● **Opdrachten**:
1) Op welke datum is de Wet einde toegang verzekering WAZ volgens de uitspraak over de WAZ in werking getreden?
2) Leg aan de hand van het geciteerde artikel 3, eerste lid, in de uitspraak over de WAZ uit wie verzekerd blijft en waarom die persoon geen recht op een arbeidsongeschiktheidsuitkering heeft.
3) Schrijf de uitspraak over de WAZ verder, te beginnen na de laatste regel die er staat.

● **Documenttekst**:
= = = = = = =

In hoger beroep heeft appellant zich, onder verwijzing naar de rechtspraak van de Raad met betrekking tot de Wet van 6 juli 2004 tot wijziging van de Wet arbeidsongeschiktheidsverzekering zelfstandigen en enige andere wetten in verband met de beëindiging van de toegang tot die verzekering voor diegenen die op of na de inwerkingtreding van deze wet arbeidsongeschikt worden, Stb. 2004, 324 (Wet einde toegang verzekering WAZ) (LJN BI8575) (kort samengevat) op het standpunt gesteld dat de rechtbank de geëindigde verzekering van betrokkene heeft miskend.
4.
De Raad oordeelt als volgt.
4.1.
Bij de Wet einde toegang verzekering WAZ, in werking getreden op 1 augustus 2004, is onder meer artikel 3 van de WAZ gewijzigd. Sedertdien luidt ingevolge artikel I, onder C, van de Wet einde toegang verzekering WAZ artikel 3, eerste lid, van de WAZ, voor zover hier van belang, als volgt:
“Verzekerd op grond van deze wet is de persoon die vóór de inwerkingtreding van artikel 1, onderdeel C, van de Wet einde toegang verzekering WAZ als zelfstandige, beroepsbeoefenaar of meewerkende echtgenoot arbeidsongeschikt is geworden:
. gedurende de periode waarover hij aanspraak maakt op een arbeidsongeschiktheidsuitkering in verband met die arbeidsongeschiktheid, doch uitsluitend omdat de wachttijd, bedoeld in artikel 7, tweede lid, op hem van toepassing is, geen recht op arbeidsongeschiktheidsuitkering heeft;
. (…)

= = = = = = =

● **Uitgelezen gegevens**:

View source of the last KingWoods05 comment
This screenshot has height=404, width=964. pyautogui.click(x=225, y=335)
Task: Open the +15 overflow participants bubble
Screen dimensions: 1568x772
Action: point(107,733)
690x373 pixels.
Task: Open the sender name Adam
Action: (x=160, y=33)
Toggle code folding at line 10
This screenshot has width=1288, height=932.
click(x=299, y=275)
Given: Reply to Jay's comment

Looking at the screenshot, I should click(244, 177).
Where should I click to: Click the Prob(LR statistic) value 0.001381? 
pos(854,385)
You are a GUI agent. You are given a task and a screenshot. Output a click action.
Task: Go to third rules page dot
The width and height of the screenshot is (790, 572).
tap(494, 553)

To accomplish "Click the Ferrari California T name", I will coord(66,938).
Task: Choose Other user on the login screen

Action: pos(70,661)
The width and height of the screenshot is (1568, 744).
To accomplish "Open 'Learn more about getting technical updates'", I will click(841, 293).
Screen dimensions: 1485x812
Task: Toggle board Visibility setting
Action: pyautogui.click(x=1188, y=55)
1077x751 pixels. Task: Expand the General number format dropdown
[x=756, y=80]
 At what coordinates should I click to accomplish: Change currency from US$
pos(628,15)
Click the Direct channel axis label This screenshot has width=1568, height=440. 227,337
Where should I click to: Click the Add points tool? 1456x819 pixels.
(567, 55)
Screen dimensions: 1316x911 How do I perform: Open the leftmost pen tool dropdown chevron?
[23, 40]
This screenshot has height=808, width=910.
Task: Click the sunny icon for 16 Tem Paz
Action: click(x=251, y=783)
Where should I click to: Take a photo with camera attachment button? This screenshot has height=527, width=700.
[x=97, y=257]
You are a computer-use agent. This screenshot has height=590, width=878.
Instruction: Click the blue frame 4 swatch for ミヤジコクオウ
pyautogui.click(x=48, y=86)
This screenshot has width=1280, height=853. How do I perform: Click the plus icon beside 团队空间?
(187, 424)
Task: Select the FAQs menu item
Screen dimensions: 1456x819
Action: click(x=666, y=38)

= = = = = = =

● **Antwoorden op volgorde**:
1) Op 1 augustus 2004.

2) Verzekerd blijft de persoon die vóór de inwerkingtreding van de wijziging als zelfstandige, beroepsbeoefenaar of meewerkende echtgenoot arbeidsongeschikt is geworden. Dat geldt voor de periode waarin hij geen recht op een arbeidsongeschiktheidsuitkering heeft, uitsluitend omdat de wachttijd uit artikel 7, tweede lid, op hem van toepassing is.

3)
. gedurende de periode waarover hij recht heeft op arbeidsongeschiktheidsuitkering in verband met die arbeidsongeschiktheid;
. (…)
. gedurende het tijdvak van vier weken, bedoeld in artikel 20, eerste lid, indien dat tijdvak is aangevangen vóór de inwerkingtreding van artikel 1, onderdeel C, van de Wet einde toegang verzekering WAZ.”
4.2.
Vastgesteld wordt dat op grond van het bepaalde in artikel I, onderdeel C, van de Wet einde toegang verzekering WAZ, met het in rechte vaststaande besluit van 3 juni 2005, de verzekering van betrokkene voor de WAZ met ingang van 1 oktober 2004 is geëindigd nu hij na de doorgelopen wachttijd geen recht op een uitkering ingevolge de WAZ heeft verkregen omdat zijn mate van arbeidsongeschiktheid minder dan 25% was.
4.3.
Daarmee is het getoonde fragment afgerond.